Meet a Teacher: Reverend Seiho Morris
A Rinzai monk and former addiction counselor who leads workshops based on Zen and twelve step practices
By Liz Kineke • February 1, 2022
The first time Reverend Seiho Morris encountered Buddhism, he was 17 and researching a paper for school on Friedrich Nietzsche when he randomly pulled off a library shelf the Shobogenzo, Eihei Dogen’s primer on Soto Zen, and began to read from it. “To study the way is to study the self,” it said. “To study the self is to forget the self. To forget the self is to be enlightened by all living beings. To be enlightened by all living beings is to drop the barrier between oneself and other.” Morris was high at the time and in the throes of addiction, but the words pierced through the haze. “Something moved through me,” he said. “I was no longer intoxicated, and it scared me.”
Morris spent his formative years in Pittsburgh, Pennsylvania, and Salisbury, Maryland. His father was a professional jazz musician and his mother a university professor. At 14, after five suicide attempts, he was diagnosed with clinical depression. A few years later, it was that fateful Dogen quote that set him on a path to recovery. Today he’s an ordained Rinzai Zen Buddhist monk who has been sober for 34 years.
Soon after his experience at the library, Morris made his way to Rochester Zen Center and read Kapleau’s The Three Pillars of Zen. While learning to sit zazen under Roshi (then Sensei) Bodhin Kjolhede, he got his first taste of the practice after falling off the raised tatami mat. “You want to look like the Buddha when you step off your seat,” he said, laughing, “but it doesn’t work, because your feet are asleep. That was my first introduction to Zen ego deflation.”
At the age of 22, in the wake of a bad breakup, he decided to enroll in Zen training at Dai Bosatsu Zendo Kongo-ji, a Rinzai monastery in Livingston Manor, New York. Among his teachers was Eido Shimano, one of the Japanese teachers responsible for bringing Zen to America. But when stories of Shimano’s sexual misconduct surfaced, Morris was crushed. Coming face-to-face with his teacher’s fallibility was eye-opening and a difficult lesson in discernment. (“The situation became a kind of koan for me,” he said later.) He struggled to reconcile Shimano’s duplicitous and harmful behavior with the image of the teacher he’d once respected.
Over the years it has become clear to Morris that codependent behavior infiltrates sanghas and society at large. “We don’t know how to relate to each other or ourselves very well,” he said. In a society where so many are riddled with anxiety and addiction, codependency is a means to “use people to fix our thoughts and feelings about ourselves. Dharma practice helps to bring these relationships into greater homeostasis.”
Using his experience as an addiction counselor, Morris fuses his Zen training with twelve step methodology to create three- and five-day immersion workshops, practicing mostly with people he describes as “the untouchables”: addicts, alcoholics, and those with mental health issues.
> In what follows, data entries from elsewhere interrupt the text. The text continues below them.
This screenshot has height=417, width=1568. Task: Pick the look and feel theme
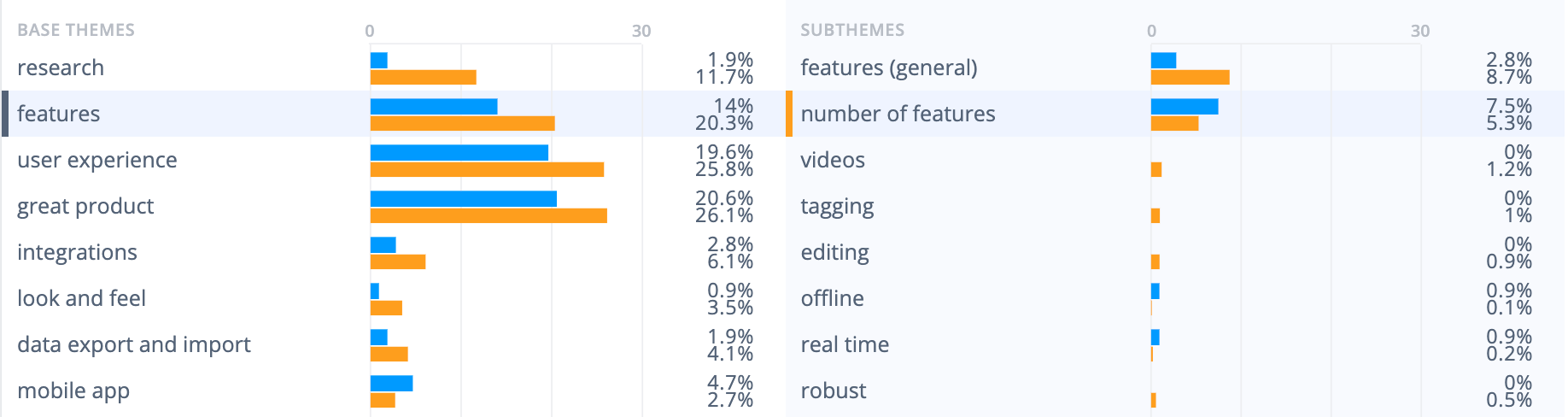click(x=393, y=298)
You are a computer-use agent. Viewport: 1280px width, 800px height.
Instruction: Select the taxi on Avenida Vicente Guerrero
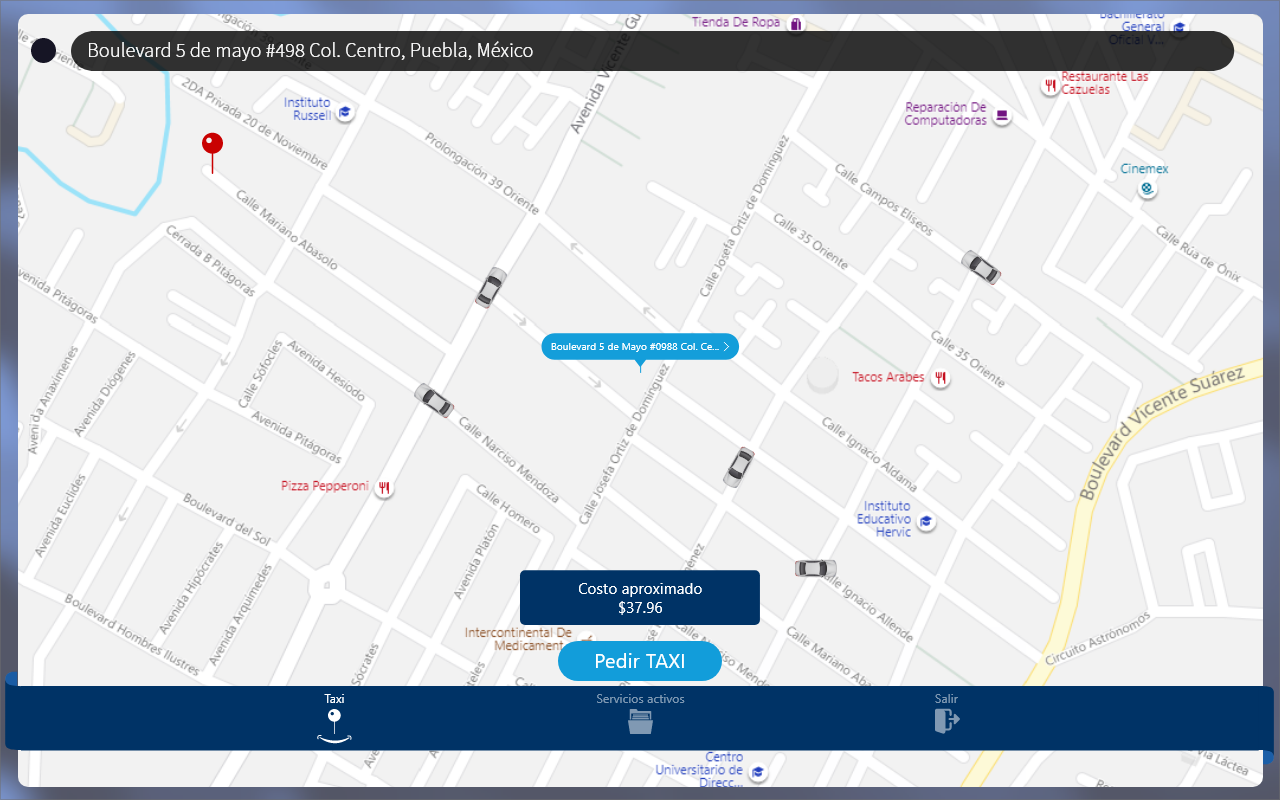(490, 287)
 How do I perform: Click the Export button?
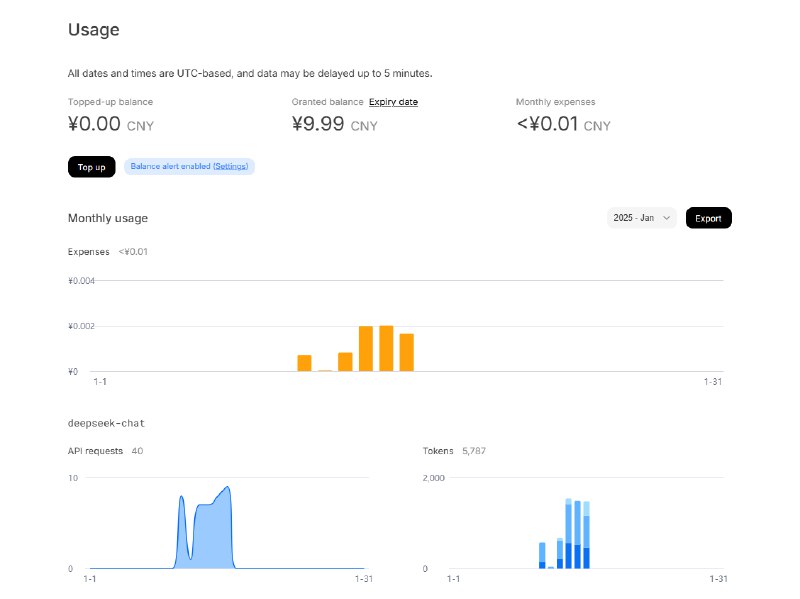coord(708,217)
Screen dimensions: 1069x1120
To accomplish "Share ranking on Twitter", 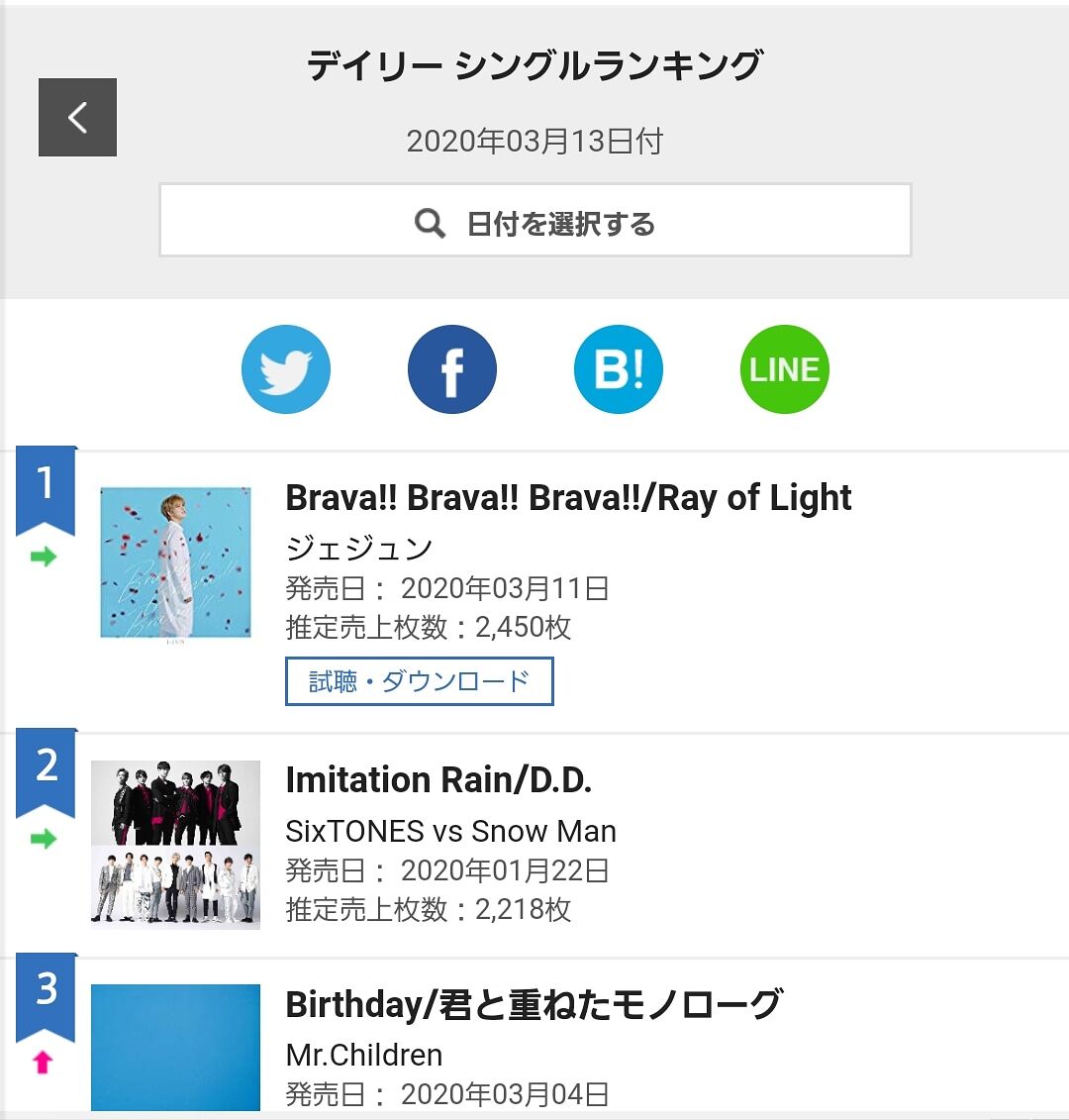I will (x=286, y=369).
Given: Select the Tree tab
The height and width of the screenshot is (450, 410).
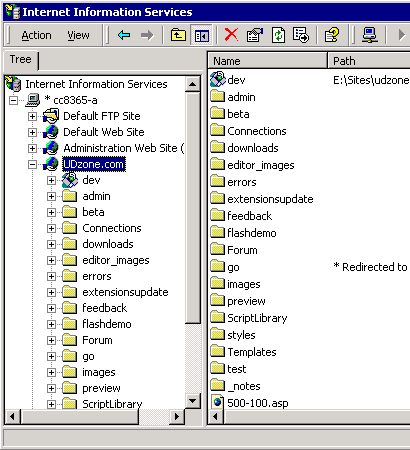Looking at the screenshot, I should (x=21, y=60).
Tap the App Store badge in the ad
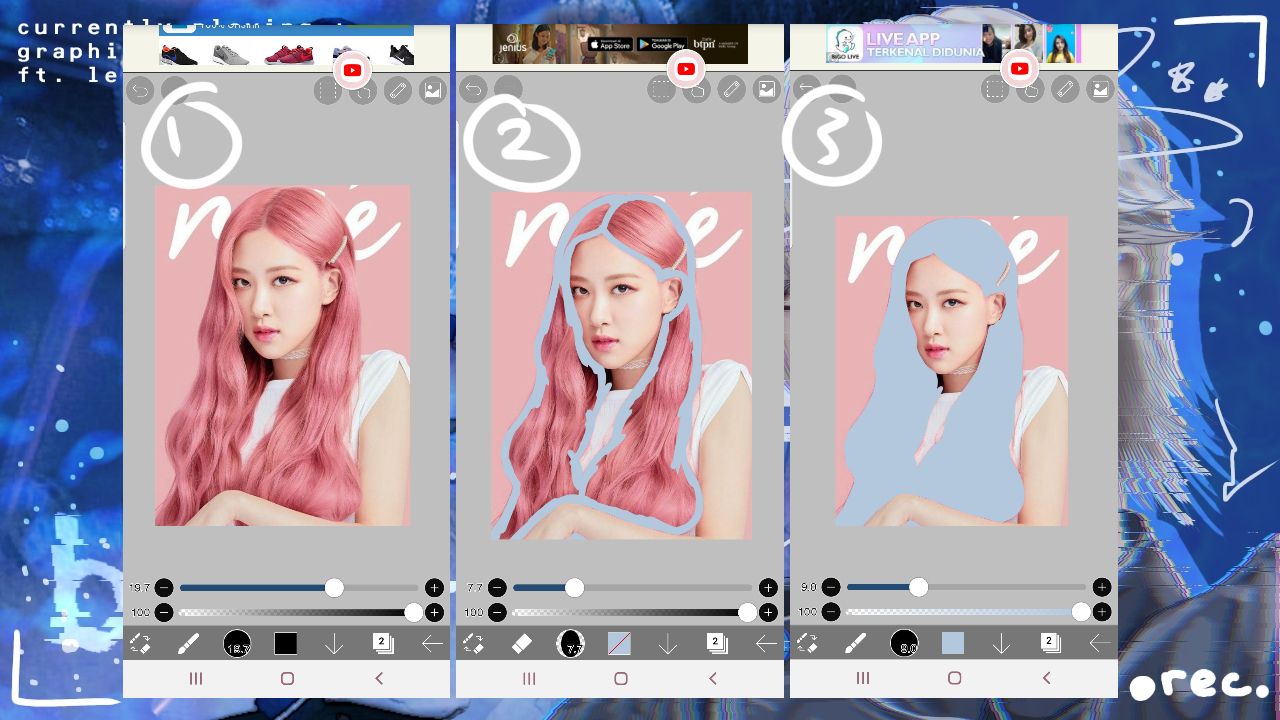The height and width of the screenshot is (720, 1280). (x=608, y=45)
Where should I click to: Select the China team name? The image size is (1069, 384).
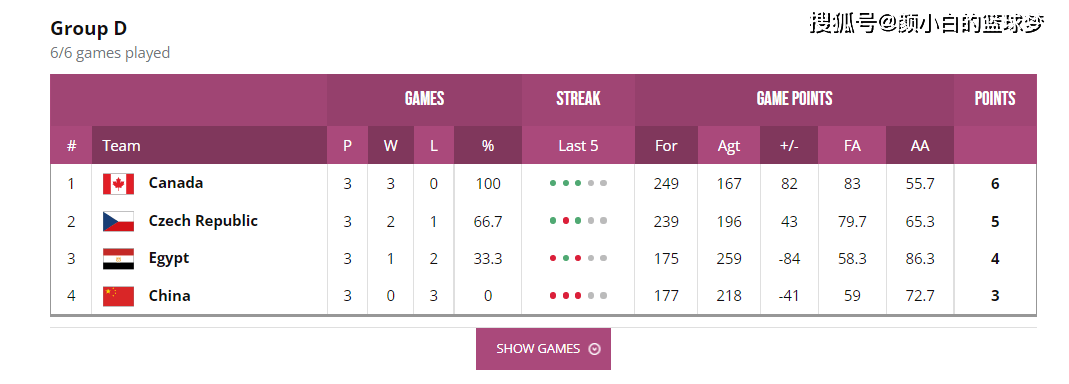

As an ordained monk who’s also African American, Morris believes he’s a bit of a “unicorn” in the Rinzai Zen community, but his identity plays an important role in his work, especially as it intersects with race—or what he prefers to call caste. In these environments, he brings Zen to his students in the same way he came to Zen. “Wherever we see our struggle, that’ s our practice.”
He’s quick to emphasize that he’s not trying to “fix” people but is working to help them see their strengths and restore their sense of dignity and purpose. Most importantly, he says, he wants to “heal the dysfunctional relationship we have with our mind that causes us to produce our number one export and import in America: suffering.”